What you have to do: Can you extend the CES overview of smart home products for the matter standard, picking up after its final sentence?

Extract:

* Start *

At the annual showcase of the electronics industry in Las Vegas, the matter standard was part of the freestyle again. However, some supporters held back with announcements this time. They still have to fulfill last year’s obligation: Deliver devices or software updates that were already announced for 2022. Many of the new products for 2023 will also probably not be available until the second half of the year. Here is an overview in alphabetical order.
Already during CES 2022, Aqara had announced sensors using the Thread wireless protocol for matter. This time, the P2 door/window contact and the P2 motion/light sensor were again a topic – and could be seen at the Google and Samsung booths. Market launch is planned for the “coming months”, says the current press release. The software update of the Aqara Hub 2, originally planned for December, is also delayed. It is supposed to make the Zigbee hub of the company compatible with the matter standard – and with it, a variety of the brand’s devices. While the media initially mentioned January (link), Aqara no longer gives a specific date and generally talks about 2023.
More products supporting the matter standard are expected to hit the market later this year – including the FP2 presence sensor, the T1 LED light strip and the U100 motor drive for deadlocks. All three work with Zigbee, so require an Aqara hub for connectivity. The G4 video doorbell would get along without this hub because it transmits via Wi-Fi, but for the moment it does not find a connection to matter because its device class is still missing in the standard. Aqara wants to deliver the support as soon as video doorbells are available as a separate product category in matter.
The Dutch company Athom has brought its brand-new product Homey Pro to the CES. The universal smart home control center can be pre-ordered on the manufacturer’s website (link) and is scheduled for February. It already supports a variety of connectivity options at launch. Devices can be controlled via 433 MHz radio, Bluetooth 5.0, Z-Wave Plus, Zigbee 3.0, WLAN and infrared. But as far as matter is concerned, it will still take a while: A software update that makes the hub compatible with the standard is planned for the 2nd quarter of 2023. The Thread protocol is to follow in the 3rd quarter. Homey Pro would then probably be the first matter bridge to support all common, manufacturer-independent connection protocols in the smart home.

* End *

Dataset rows:
* Start *

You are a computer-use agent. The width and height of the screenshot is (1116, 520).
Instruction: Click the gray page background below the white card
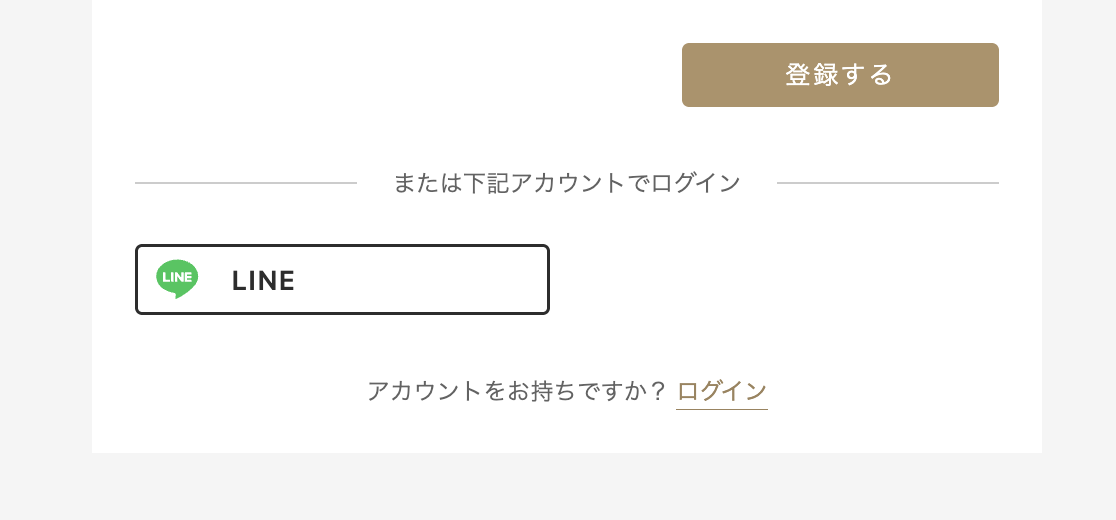click(x=560, y=488)
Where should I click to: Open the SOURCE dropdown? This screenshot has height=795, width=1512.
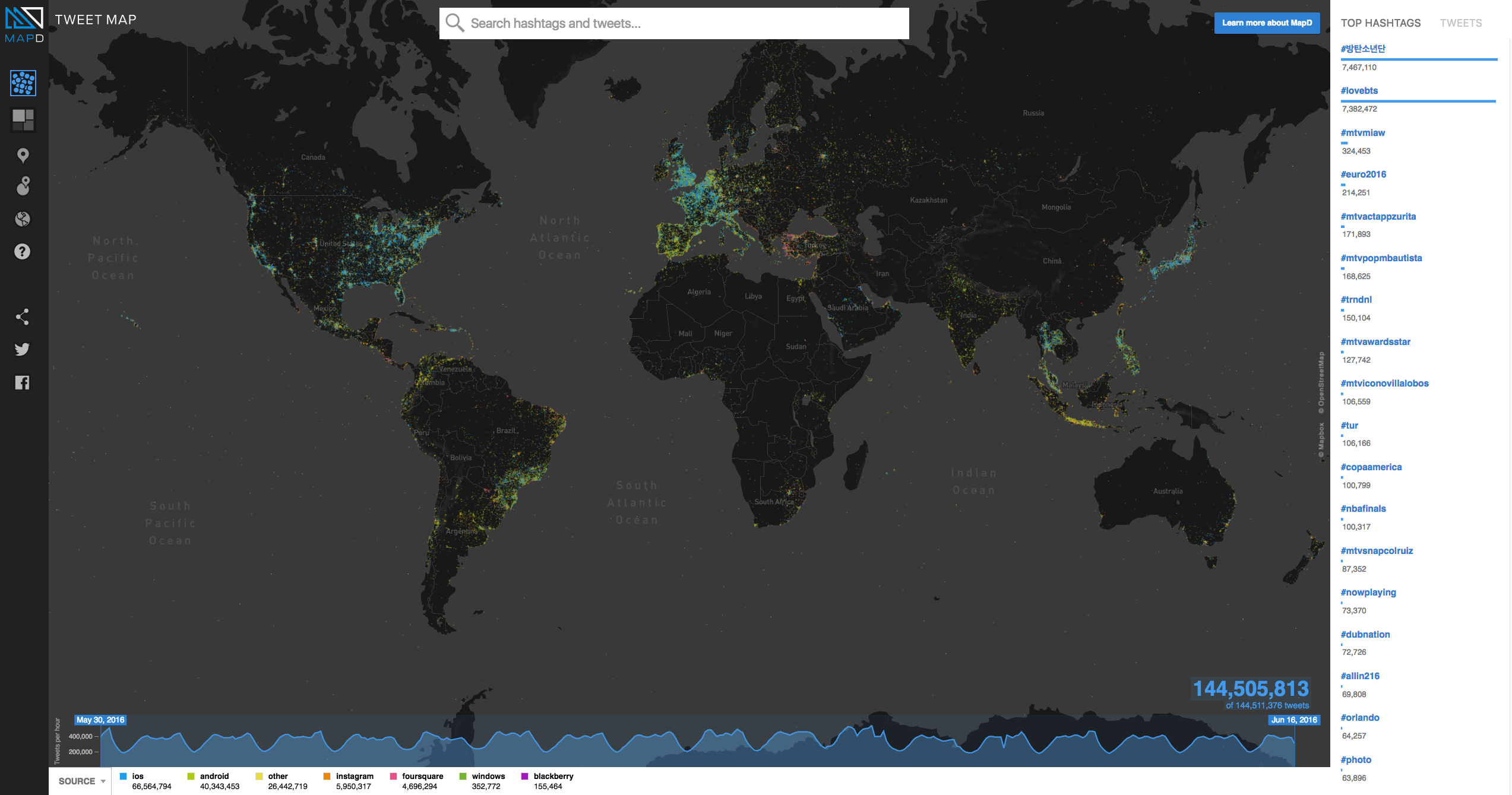point(81,781)
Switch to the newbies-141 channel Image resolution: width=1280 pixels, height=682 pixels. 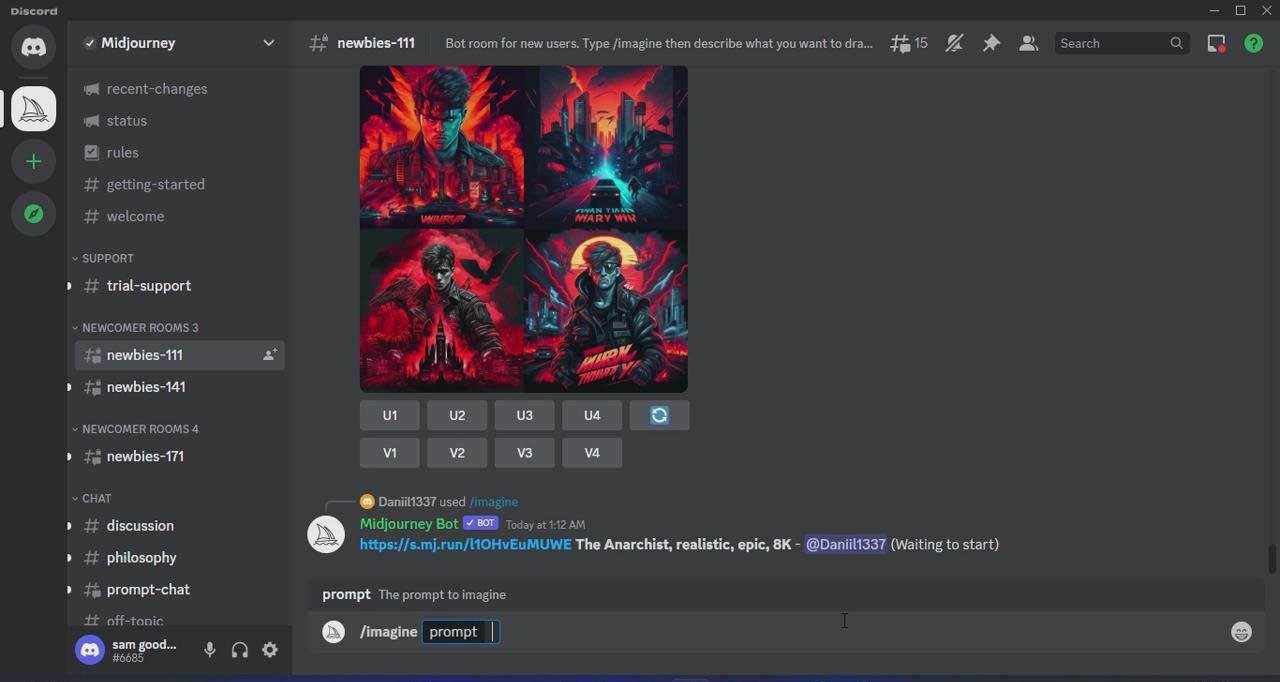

* End *

Result for this task:
Bosch used CES 2023 primarily to highlight its expertise in sensor technology and to showcase mobility solutions. matter was not a topic in this context. However, the smart home division renewed its commitment at the same time: in 2023, the standard is to be gradually incorporated into the company’s products (link). A new smart home controller has already been presented in Europe for this purpose. The second-generation unit works on Zigbee 3.0 and is to receive a software update for matter during the year. Furthermore, new end devices are planned that support the matter standard out of the box. However, the company has not yet revealed which devices will be available and when.
Since December 2022, three products from the Eve range can be converted retroactively to matter with a special software update. In Las Vegas, the manufacturer has now announced the start of sales: From March 28, 2023, Eve Door & Window, Eve Energy and Eve Motion will be officially available in stores with the new matter firmware. Buyers will be able to integrate them into a matter ecosystem like Apple Home or Samsung SmartThings right out of the box.
At about the same time, the manufacturer also wants to deliver software updates for its Eve Motion Blinds. Those who already have roller blinds at home and do not want to purchase new ones from the interior decorator will also have the option of retrofitting: With the Upgrade Kit for Roller Blinds, Eve Systems will offer a tubular motor for existing roller blinds in the future. It can be controlled wirelessly via the Thread protocol and is matter-compatible, just like custom-made models by a specialist.
GE Lighting / Cync
Under the brand name Cync, GE Lighting already has a number of smart home products on the US market. At CES, the subsidiary of American home technology specialist Savant now announced its support for the matter standard. The Cync range is to become compatible step by step. The Indoor Smart Plug and the Full Color Direct Connect Smart Bulb – two Wi-Fi products that work without a bridge – will make the start in 2023. They are to receive matter-capable successors. A software update of the models sold so far is not planned, according to the manufacturer (link).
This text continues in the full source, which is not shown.